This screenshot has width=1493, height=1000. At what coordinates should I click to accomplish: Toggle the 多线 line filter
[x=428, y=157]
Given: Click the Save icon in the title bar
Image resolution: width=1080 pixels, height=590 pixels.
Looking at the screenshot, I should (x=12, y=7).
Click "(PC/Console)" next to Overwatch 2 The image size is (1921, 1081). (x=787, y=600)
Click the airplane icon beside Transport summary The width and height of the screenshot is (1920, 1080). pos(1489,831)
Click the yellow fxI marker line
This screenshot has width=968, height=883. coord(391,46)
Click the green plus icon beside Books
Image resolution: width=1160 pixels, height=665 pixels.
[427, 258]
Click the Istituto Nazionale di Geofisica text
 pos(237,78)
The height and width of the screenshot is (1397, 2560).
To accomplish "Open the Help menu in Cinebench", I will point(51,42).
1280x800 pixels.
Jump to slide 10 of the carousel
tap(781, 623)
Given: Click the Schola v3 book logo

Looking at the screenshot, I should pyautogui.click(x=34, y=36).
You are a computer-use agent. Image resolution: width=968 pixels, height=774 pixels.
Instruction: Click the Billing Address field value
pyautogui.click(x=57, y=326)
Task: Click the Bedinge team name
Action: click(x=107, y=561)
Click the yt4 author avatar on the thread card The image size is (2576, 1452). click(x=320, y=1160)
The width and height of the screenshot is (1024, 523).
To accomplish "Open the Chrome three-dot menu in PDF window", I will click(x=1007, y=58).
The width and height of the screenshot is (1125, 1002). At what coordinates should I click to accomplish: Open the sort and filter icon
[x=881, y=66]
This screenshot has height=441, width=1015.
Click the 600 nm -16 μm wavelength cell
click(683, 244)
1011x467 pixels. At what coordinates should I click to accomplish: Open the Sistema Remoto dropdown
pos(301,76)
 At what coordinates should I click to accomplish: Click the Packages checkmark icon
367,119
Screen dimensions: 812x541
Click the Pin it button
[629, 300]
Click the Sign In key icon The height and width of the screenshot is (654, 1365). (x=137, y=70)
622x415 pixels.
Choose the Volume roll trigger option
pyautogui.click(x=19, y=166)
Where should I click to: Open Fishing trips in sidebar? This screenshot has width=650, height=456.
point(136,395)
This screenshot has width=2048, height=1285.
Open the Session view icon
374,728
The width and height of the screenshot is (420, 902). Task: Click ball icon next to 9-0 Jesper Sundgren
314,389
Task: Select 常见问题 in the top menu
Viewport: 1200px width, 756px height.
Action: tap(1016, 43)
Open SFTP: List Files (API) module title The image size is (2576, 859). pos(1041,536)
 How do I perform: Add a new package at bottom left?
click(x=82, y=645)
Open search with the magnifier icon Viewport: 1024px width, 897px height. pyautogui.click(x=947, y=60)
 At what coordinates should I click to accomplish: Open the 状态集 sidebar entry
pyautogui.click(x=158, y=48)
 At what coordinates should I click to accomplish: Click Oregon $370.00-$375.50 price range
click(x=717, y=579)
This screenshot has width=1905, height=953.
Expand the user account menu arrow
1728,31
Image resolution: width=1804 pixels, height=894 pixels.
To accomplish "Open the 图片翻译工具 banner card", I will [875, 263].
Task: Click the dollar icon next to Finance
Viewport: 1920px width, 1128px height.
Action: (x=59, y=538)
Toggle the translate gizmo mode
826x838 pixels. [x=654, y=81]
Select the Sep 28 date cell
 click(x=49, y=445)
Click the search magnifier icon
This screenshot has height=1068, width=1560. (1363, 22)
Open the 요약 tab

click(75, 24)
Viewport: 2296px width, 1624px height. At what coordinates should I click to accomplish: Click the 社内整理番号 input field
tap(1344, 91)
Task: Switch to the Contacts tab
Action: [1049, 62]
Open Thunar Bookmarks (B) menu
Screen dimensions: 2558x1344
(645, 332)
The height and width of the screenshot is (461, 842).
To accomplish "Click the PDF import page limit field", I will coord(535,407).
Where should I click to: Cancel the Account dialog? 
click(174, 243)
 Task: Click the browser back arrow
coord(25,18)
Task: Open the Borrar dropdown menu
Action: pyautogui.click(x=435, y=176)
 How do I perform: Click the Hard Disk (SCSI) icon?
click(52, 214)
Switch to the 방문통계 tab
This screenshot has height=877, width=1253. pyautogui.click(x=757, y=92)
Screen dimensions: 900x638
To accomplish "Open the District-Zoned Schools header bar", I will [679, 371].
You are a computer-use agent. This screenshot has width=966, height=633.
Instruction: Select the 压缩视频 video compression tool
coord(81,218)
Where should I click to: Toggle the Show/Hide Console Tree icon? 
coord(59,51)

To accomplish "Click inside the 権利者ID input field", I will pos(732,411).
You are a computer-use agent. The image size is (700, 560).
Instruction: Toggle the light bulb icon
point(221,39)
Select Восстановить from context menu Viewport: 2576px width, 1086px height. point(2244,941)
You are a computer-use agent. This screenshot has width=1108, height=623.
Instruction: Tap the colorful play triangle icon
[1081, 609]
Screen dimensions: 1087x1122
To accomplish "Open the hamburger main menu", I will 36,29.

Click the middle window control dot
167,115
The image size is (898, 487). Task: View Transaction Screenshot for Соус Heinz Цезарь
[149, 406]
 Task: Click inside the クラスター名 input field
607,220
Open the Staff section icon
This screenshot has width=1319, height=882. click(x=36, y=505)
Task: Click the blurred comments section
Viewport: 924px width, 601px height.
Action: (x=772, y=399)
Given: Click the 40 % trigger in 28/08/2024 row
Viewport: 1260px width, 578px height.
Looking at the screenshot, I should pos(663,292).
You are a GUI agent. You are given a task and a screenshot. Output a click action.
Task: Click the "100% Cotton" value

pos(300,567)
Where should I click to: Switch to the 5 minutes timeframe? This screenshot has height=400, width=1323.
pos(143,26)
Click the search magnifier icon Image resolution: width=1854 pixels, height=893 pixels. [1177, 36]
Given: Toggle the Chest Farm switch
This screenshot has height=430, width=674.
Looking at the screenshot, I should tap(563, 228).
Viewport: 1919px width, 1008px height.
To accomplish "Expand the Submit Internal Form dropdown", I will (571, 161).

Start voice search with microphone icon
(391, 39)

Requirements
Copy the entries word for word, from their first line through the line that contains "Looking at the screenshot, I should (x=12, y=7).".

Reply to the exercise
This screenshot has width=1493, height=1000. At what coordinates should I click to accomplish: Toggle the 多线 line filter
[x=428, y=157]
Given: Click the Save icon in the title bar
Image resolution: width=1080 pixels, height=590 pixels.
Looking at the screenshot, I should (x=12, y=7).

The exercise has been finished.